◆ Consigne de travail 1: Dans le texte sur le film 7 jours, pour quelle raison Vishka Asayesh fut-elle bannie ?
◆ Consigne de travail 2: Les affirmations suivantes concordent-elles avec le texte sur le film 7 jours ? (a) La caméra est souvent portée à l’épaule. (b) Le film raconte l’histoire d’un départ. (c) Vishka Asayesh a été choisie pour jouer Maryam par hasard. Répondez par oui ou non pour chacune, en citant les mots du texte qui tranchent.
◆ Consigne de travail 3: Rédigez la suite du texte sur le film 7 jours, en reprenant après sa dernière phrase.

◆ Texte extrait:

Ali Samadi Ahadi filme cette traversée intérieure et extérieure avec une sobriété brûlante. Le froid de la neige, la morsure du vent, les tensions muettes du quotidien composent un thriller moral, aussi haletant que silencieux. Ce n’est pas le récit d’un départ, mais celui d’un combat : rester fidèle à sa voix, mais jusqu’à quel prix ?
Un corps en résistance
Le choix de Vishka Asayesh pour incarner Maryam ne doit rien au hasard. Immense actrice en Iran, elle fut bannie pour avoir refusé de porter le hijab à l’écran. 7 jours marque donc son retour et sa rupture avec le cinéma officiel. La première scène où elle touche librement ses cheveux est d’une puissance bouleversante : elle redonne au geste quotidien toute la force d’une libération intime. La caméra, souvent portée à l’épaule, suit Maryam au plus près : son souffle, ses frissons, ses hésitations, sa détermination. L’objectif ne lâche jamais son regard, créant une proximité presque documentaire. Cette caméra tremblante, légèrement désaxée, traduit visuellement l’instabilité permanente du personnage : celle d’une femme suspendue entre deux abîmes.

◆ Matériel fourni:
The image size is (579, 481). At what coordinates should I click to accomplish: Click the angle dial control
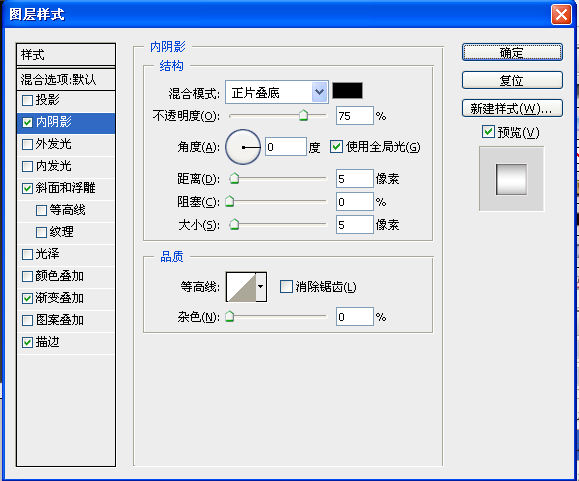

◆ Résultat 1: Elle fut bannie pour avoir refusé de porter le hijab à l’écran.

◆ Résultat 2:
(a) Oui : « La caméra, souvent portée à l’épaule, suit Maryam au plus près ».
(b) Non : « Ce n’est pas le récit d’un départ, mais celui d’un combat ».
(c) Non : « Le choix de Vishka Asayesh pour incarner Maryam ne doit rien au hasard. »

◆ Résultat 3:
Entre fiction et vérité
Si le récit est fictionnel, le contexte est on ne peut plus réel. Coécrit avec Mohammad Rasoulof (Les graines du figuier sauvage, prix du Jury œcuménique et prix spécial du Jury à Cannes 2024), cinéaste iranien persécuté et aujourd’hui exilé, le film porte la marque d’une histoire collective. Rasoulof a lui-même fui l’Iran à pied en 2024. Quant au tournage, il a eu lieu en Géorgie, dans des conditions extrêmes, à proximité d’une frontière sous tension. Toute l’équipe partageait alors une même urgence : raconter cette histoire, coûte que coûte.
C’est cette urgence morale qui donne au film sa gravité. 7 jours n’est pas un récit d’évasion, mais un film sur la responsabilité, la solitude de la décision, et la radicalité du refus. En Iran, refuser l’exil est parfois une forme ultime de présence. Maryam sait que si elle part, elle cessera d’exister politiquement, spirituellement, humainement.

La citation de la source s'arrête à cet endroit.